* **Problems**
(A) According to the sunroof excerpt below, for how long is power supplied after the ignition switch is turned from ON or START to OFF?
(B) List every component that the sunroof excerpt below names as part of the electric sunroof system.

1) Check 7.5A fuse #11 in fuse block, 40A fusible link (letter "F" in fuse and fusible link box), and M145 circuit breaker. Turn ignition switch "ON" and verify positive battery voltage @ terminals 2 and 3 of power window relay and terminal 1 of sunroof motor.

2) Check power window relay ground circuit.

3) Check sunroof motor ground circuit.

4) Check power window relay.

5) Check wire between sunroof motor and power window relay. 

6) Check sunroof switch.

7) Check harness between sunroof switch and sunroof motor.

8) Check sunroof motor.

System Description 

OUTLINE 
Electric sunroof system consists of


Sunroof switch 
Sunroof motor 
Power window relay 
Smart entrance control unit
Smart entrance control unit controls retained power operation.

OPERATION 
The sunroof can be opened or closed and tilted up or down with the sunroof switch.

AUTO OPERATION 
The power sunroof AUTO feature makes it possible to open and close the sunroof without holding the sunroof switch in the down or up position.

RETAINED POWER OPERATION 
When the ignition switch is turned to OFF position from ON or START position, power is supplied for 45 seconds 


to power window relay terminal 2 
from smart entrance control unit terminal 5. Ground is always supplied 
to power window relay terminal 1 
through body grounds.
When power and ground are supplied, power window relay continues to be energized, and the electrical sunroof can be operated.

The retained power operation is canceled when the driver or passenger side door is opened.

INTERRUPTION DETECTION FUNCTION 
The CPU of sunroof motor monitors the sunroof motor operation and the sunroof position (full closed or other) for sunroof by the signals from encoder and limit switch in sunroof motor.

When sunroof motor detects interruption during the following close operation,


automatic close operation when ignition switch is in the "ON " position 
automatic close operation during retained power operation sunroof switch controls the motor for open and the sunroof will operate about 150 mm (5.91 in) .


----------

* **Source material**
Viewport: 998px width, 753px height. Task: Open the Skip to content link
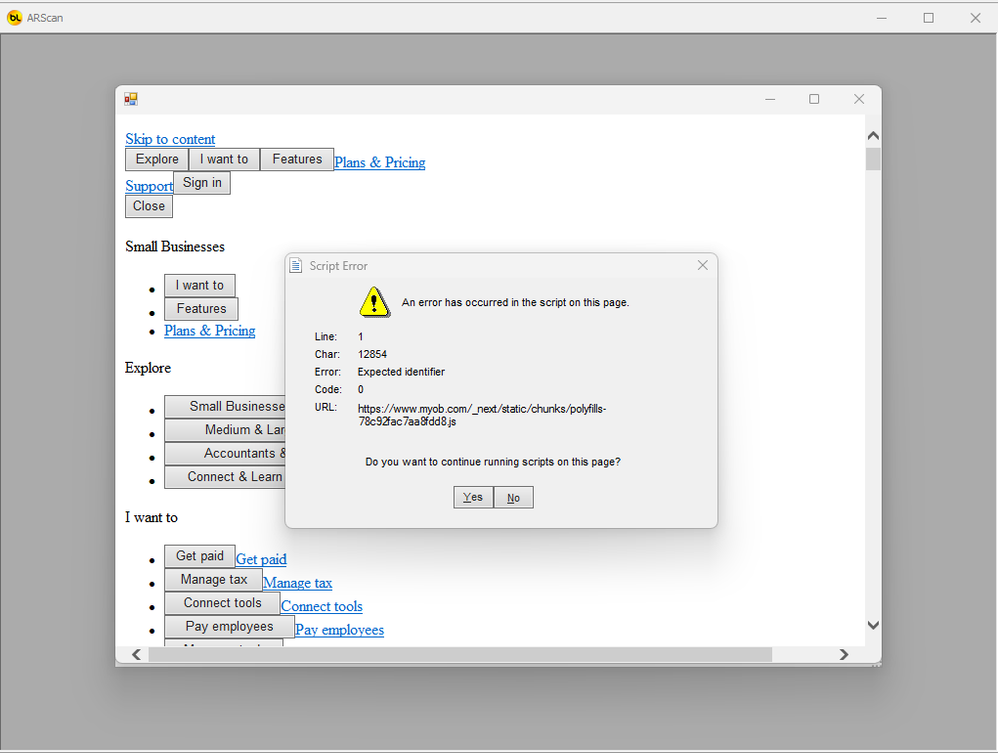(x=170, y=139)
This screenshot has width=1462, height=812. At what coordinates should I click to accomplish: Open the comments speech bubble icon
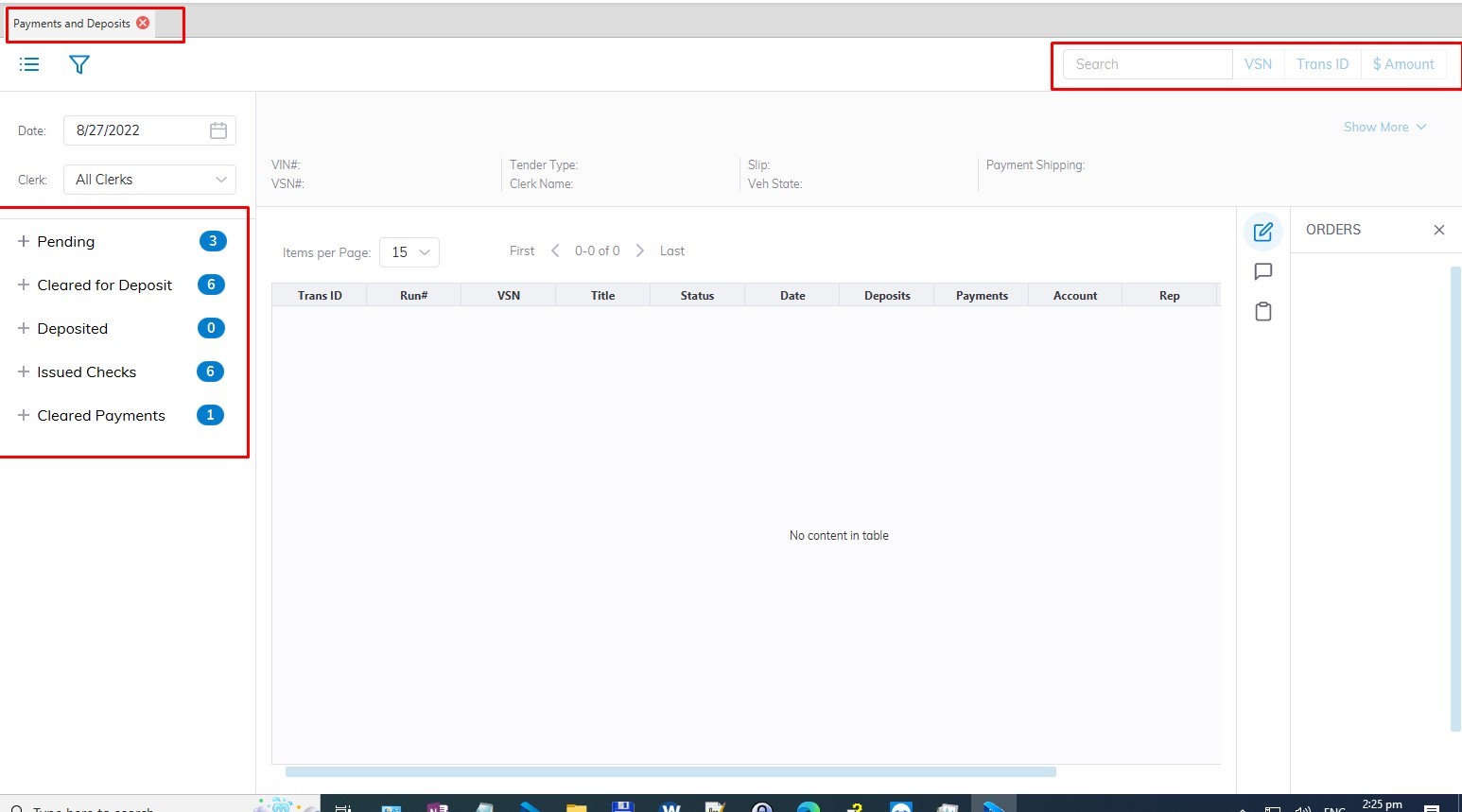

* **Task-by-task results**
(A) 45 seconds

(B)
Sunroof switch
Sunroof motor
Power window relay
Smart entrance control unit